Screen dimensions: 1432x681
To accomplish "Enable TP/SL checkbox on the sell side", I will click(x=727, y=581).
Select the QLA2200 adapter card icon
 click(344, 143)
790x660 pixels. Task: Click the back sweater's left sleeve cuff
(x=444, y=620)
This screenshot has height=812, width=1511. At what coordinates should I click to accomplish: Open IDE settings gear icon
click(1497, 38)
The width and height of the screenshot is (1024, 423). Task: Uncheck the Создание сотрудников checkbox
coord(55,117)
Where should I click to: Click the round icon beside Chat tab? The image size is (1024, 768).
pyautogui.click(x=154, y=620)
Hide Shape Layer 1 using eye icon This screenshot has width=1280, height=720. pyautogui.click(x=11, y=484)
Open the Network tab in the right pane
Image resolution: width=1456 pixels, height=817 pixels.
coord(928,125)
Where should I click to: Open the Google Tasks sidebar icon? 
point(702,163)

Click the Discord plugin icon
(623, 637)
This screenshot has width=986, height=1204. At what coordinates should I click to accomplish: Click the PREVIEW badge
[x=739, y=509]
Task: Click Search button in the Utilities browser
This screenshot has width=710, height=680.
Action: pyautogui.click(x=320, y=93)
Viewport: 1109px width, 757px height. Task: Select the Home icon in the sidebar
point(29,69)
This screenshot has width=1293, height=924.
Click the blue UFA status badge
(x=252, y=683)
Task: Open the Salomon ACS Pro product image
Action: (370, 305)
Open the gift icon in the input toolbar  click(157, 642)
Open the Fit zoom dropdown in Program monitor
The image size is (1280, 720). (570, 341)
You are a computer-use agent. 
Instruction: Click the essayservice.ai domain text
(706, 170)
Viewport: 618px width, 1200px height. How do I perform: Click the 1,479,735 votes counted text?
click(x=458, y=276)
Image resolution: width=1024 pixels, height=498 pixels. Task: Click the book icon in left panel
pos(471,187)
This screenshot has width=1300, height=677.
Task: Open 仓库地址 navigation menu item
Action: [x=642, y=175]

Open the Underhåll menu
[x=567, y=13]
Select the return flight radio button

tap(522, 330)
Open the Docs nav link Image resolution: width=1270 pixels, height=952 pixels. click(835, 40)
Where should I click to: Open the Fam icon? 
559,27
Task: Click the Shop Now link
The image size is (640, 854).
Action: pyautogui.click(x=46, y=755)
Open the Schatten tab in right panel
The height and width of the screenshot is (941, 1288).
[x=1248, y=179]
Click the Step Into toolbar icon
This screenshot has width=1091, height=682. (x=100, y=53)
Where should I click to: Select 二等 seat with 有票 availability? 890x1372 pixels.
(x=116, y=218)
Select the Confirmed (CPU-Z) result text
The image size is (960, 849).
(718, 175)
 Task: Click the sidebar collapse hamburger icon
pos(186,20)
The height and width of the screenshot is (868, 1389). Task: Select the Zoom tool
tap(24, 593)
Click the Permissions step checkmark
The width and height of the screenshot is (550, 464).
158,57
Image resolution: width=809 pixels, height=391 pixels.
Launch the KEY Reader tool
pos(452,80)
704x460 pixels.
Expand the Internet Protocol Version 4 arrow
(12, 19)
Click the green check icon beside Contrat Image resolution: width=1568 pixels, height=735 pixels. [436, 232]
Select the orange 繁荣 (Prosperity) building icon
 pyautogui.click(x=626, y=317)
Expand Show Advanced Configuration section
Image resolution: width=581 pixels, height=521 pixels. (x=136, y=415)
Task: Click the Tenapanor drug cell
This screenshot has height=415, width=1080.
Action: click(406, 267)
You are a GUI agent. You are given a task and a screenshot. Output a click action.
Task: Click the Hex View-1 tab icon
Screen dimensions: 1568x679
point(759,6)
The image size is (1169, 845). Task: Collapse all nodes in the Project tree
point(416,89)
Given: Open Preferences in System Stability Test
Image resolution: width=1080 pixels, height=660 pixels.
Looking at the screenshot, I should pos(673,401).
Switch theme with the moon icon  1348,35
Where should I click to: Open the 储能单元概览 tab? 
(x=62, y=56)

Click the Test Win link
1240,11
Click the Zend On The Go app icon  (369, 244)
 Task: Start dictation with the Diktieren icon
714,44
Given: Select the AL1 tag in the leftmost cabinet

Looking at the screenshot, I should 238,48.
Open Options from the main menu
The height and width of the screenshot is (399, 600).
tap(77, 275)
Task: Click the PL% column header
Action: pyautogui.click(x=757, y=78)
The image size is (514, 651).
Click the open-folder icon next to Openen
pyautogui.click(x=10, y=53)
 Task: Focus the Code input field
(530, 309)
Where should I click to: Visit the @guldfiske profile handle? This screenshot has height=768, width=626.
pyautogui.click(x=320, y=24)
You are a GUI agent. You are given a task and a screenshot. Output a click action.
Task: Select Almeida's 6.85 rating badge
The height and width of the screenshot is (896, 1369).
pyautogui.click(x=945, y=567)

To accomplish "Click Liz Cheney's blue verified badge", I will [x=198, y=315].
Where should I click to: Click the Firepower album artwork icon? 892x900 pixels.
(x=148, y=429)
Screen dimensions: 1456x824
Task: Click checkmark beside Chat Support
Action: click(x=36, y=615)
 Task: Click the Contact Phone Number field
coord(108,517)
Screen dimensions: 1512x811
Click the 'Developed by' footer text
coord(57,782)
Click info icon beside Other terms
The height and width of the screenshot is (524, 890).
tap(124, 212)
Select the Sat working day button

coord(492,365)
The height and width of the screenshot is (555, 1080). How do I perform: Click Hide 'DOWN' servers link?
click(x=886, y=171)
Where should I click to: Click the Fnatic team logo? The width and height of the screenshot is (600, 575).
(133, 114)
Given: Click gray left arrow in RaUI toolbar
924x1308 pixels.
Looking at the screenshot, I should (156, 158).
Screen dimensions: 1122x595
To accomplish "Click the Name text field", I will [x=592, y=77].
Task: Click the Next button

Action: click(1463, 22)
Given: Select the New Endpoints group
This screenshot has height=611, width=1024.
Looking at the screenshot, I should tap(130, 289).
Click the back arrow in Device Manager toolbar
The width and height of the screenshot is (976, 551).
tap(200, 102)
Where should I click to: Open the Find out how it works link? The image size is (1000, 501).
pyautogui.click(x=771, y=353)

# To do:
Every entry must appear again in the answer, exactly as written.

# Answer to this problem:
Screen dimensions: 1432x681
To accomplish "Enable TP/SL checkbox on the sell side", I will click(x=727, y=581).
Select the QLA2200 adapter card icon
 click(344, 143)
790x660 pixels. Task: Click the back sweater's left sleeve cuff
(x=444, y=620)
This screenshot has height=812, width=1511. At what coordinates should I click to accomplish: Open IDE settings gear icon
click(1497, 38)
The width and height of the screenshot is (1024, 423). Task: Uncheck the Создание сотрудников checkbox
coord(55,117)
Where should I click to: Click the round icon beside Chat tab? The image size is (1024, 768).
pyautogui.click(x=154, y=620)
Hide Shape Layer 1 using eye icon This screenshot has width=1280, height=720. pyautogui.click(x=11, y=484)
Open the Network tab in the right pane
Image resolution: width=1456 pixels, height=817 pixels.
coord(928,125)
Where should I click to: Open the Google Tasks sidebar icon? 
point(702,163)

Click the Discord plugin icon
(623, 637)
This screenshot has width=986, height=1204. At what coordinates should I click to accomplish: Click the PREVIEW badge
[x=739, y=509]
Task: Click Search button in the Utilities browser
This screenshot has width=710, height=680.
Action: pyautogui.click(x=320, y=93)
Viewport: 1109px width, 757px height. Task: Select the Home icon in the sidebar
point(29,69)
This screenshot has width=1293, height=924.
Click the blue UFA status badge
(x=252, y=683)
Task: Open the Salomon ACS Pro product image
Action: (370, 305)
Open the gift icon in the input toolbar  click(157, 642)
Open the Fit zoom dropdown in Program monitor
The image size is (1280, 720). (570, 341)
You are a computer-use agent. 
Instruction: Click the essayservice.ai domain text
(706, 170)
Viewport: 618px width, 1200px height. How do I perform: Click the 1,479,735 votes counted text?
click(x=458, y=276)
Image resolution: width=1024 pixels, height=498 pixels. Task: Click the book icon in left panel
pos(471,187)
This screenshot has width=1300, height=677.
Task: Open 仓库地址 navigation menu item
Action: [x=642, y=175]

Open the Underhåll menu
[x=567, y=13]
Select the return flight radio button

tap(522, 330)
Open the Docs nav link Image resolution: width=1270 pixels, height=952 pixels. click(835, 40)
Where should I click to: Open the Fam icon? 
559,27
Task: Click the Shop Now link
The image size is (640, 854).
Action: pyautogui.click(x=46, y=755)
Open the Schatten tab in right panel
The height and width of the screenshot is (941, 1288).
[x=1248, y=179]
Click the Step Into toolbar icon
This screenshot has width=1091, height=682. (x=100, y=53)
Where should I click to: Select 二等 seat with 有票 availability? 890x1372 pixels.
(x=116, y=218)
Select the Confirmed (CPU-Z) result text
The image size is (960, 849).
(718, 175)
 Task: Click the sidebar collapse hamburger icon
pos(186,20)
The height and width of the screenshot is (868, 1389). Task: Select the Zoom tool
tap(24, 593)
Click the Permissions step checkmark
The width and height of the screenshot is (550, 464).
158,57
Image resolution: width=809 pixels, height=391 pixels.
Launch the KEY Reader tool
pos(452,80)
704x460 pixels.
Expand the Internet Protocol Version 4 arrow
(12, 19)
Click the green check icon beside Contrat Image resolution: width=1568 pixels, height=735 pixels. [436, 232]
Select the orange 繁荣 (Prosperity) building icon
 pyautogui.click(x=626, y=317)
Expand Show Advanced Configuration section
Image resolution: width=581 pixels, height=521 pixels. (x=136, y=415)
Task: Click the Tenapanor drug cell
This screenshot has height=415, width=1080.
Action: click(406, 267)
You are a GUI agent. You are given a task and a screenshot. Output a click action.
Task: Click the Hex View-1 tab icon
Screen dimensions: 1568x679
point(759,6)
The image size is (1169, 845). Task: Collapse all nodes in the Project tree
point(416,89)
Given: Open Preferences in System Stability Test
Image resolution: width=1080 pixels, height=660 pixels.
Looking at the screenshot, I should pos(673,401).
Switch theme with the moon icon  1348,35
Where should I click to: Open the 储能单元概览 tab? 
(x=62, y=56)

Click the Test Win link
1240,11
Click the Zend On The Go app icon  (369, 244)
 Task: Start dictation with the Diktieren icon
714,44
Given: Select the AL1 tag in the leftmost cabinet

Looking at the screenshot, I should 238,48.
Open Options from the main menu
The height and width of the screenshot is (399, 600).
tap(77, 275)
Task: Click the PL% column header
Action: pyautogui.click(x=757, y=78)
The image size is (514, 651).
Click the open-folder icon next to Openen
pyautogui.click(x=10, y=53)
 Task: Focus the Code input field
(530, 309)
Where should I click to: Visit the @guldfiske profile handle? This screenshot has height=768, width=626.
pyautogui.click(x=320, y=24)
You are a GUI agent. You are given a task and a screenshot. Output a click action.
Task: Select Almeida's 6.85 rating badge
The height and width of the screenshot is (896, 1369).
pyautogui.click(x=945, y=567)

To accomplish "Click Liz Cheney's blue verified badge", I will [x=198, y=315].
Where should I click to: Click the Firepower album artwork icon? 892x900 pixels.
(x=148, y=429)
Screen dimensions: 1456x824
Task: Click checkmark beside Chat Support
Action: click(x=36, y=615)
 Task: Click the Contact Phone Number field
coord(108,517)
Screen dimensions: 1512x811
Click the 'Developed by' footer text
coord(57,782)
Click info icon beside Other terms
The height and width of the screenshot is (524, 890).
tap(124, 212)
Select the Sat working day button

coord(492,365)
The height and width of the screenshot is (555, 1080). How do I perform: Click Hide 'DOWN' servers link?
click(x=886, y=171)
Where should I click to: Click the Fnatic team logo? The width and height of the screenshot is (600, 575).
(133, 114)
Given: Click gray left arrow in RaUI toolbar
924x1308 pixels.
Looking at the screenshot, I should (156, 158).
Screen dimensions: 1122x595
To accomplish "Click the Name text field", I will [x=592, y=77].
Task: Click the Next button

Action: click(1463, 22)
Given: Select the New Endpoints group
This screenshot has height=611, width=1024.
Looking at the screenshot, I should tap(130, 289).
Click the back arrow in Device Manager toolbar
The width and height of the screenshot is (976, 551).
tap(200, 102)
Where should I click to: Open the Find out how it works link? The image size is (1000, 501).
pyautogui.click(x=771, y=353)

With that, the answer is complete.